The room took on a red glow, but this time it wasn’t from the beast. It was from something worse—a firestorm that she had created. They couldn’t stay here. With the fury of the fire, they’d die of heat exhaustion before the flames burnt through the door. And Tyr was injured. From the way he sagged against the wall, badly. She couldn’t attend to his burns until they were safe.
Tears threatened. This was all her fault. She’d misused the gel and lied about the blood. She had doomed them both.
Despair tried to take hold, but Sal refused. She couldn’t give up. They both still had a heartbeat. So what was her mantra? Keep trying.

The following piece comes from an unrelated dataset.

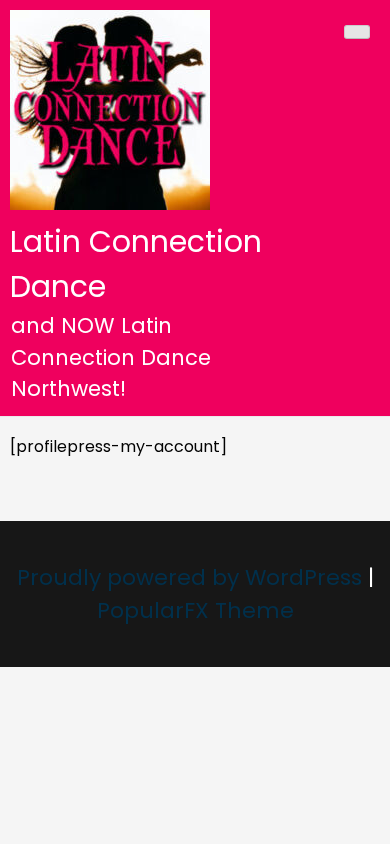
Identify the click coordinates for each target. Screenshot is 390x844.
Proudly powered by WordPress (192, 577)
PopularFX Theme (195, 610)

If she’d doomed them, then it was up to her to save them.
“
Could love’s blood get us past the flames to the ground floor?”
Tyr’s jaw muscles were doubled over on themselves as he snorted.
“
Only the strongest, most potent of love could hope to shelter us so.”
Sal extended her arm. “Then take it now.”
* * * * *
CHAPTER 95
The sneer on Tyr’s lips cut nearly as deeply as the blow to her head earlier. “You have not that depth of emotion. Not for him.”
His words hurt, but Sal didn’t lower her exposed wrist. “No, not for Richard, but for another.”
Tyr’s features clouded as he searched her eyes. “We will die if you speak not the truth.”
“
Ask me.”
Pulling his knife, Tyr brought the blade to her tender skin. “Speak the name of he whom you covet above all other.”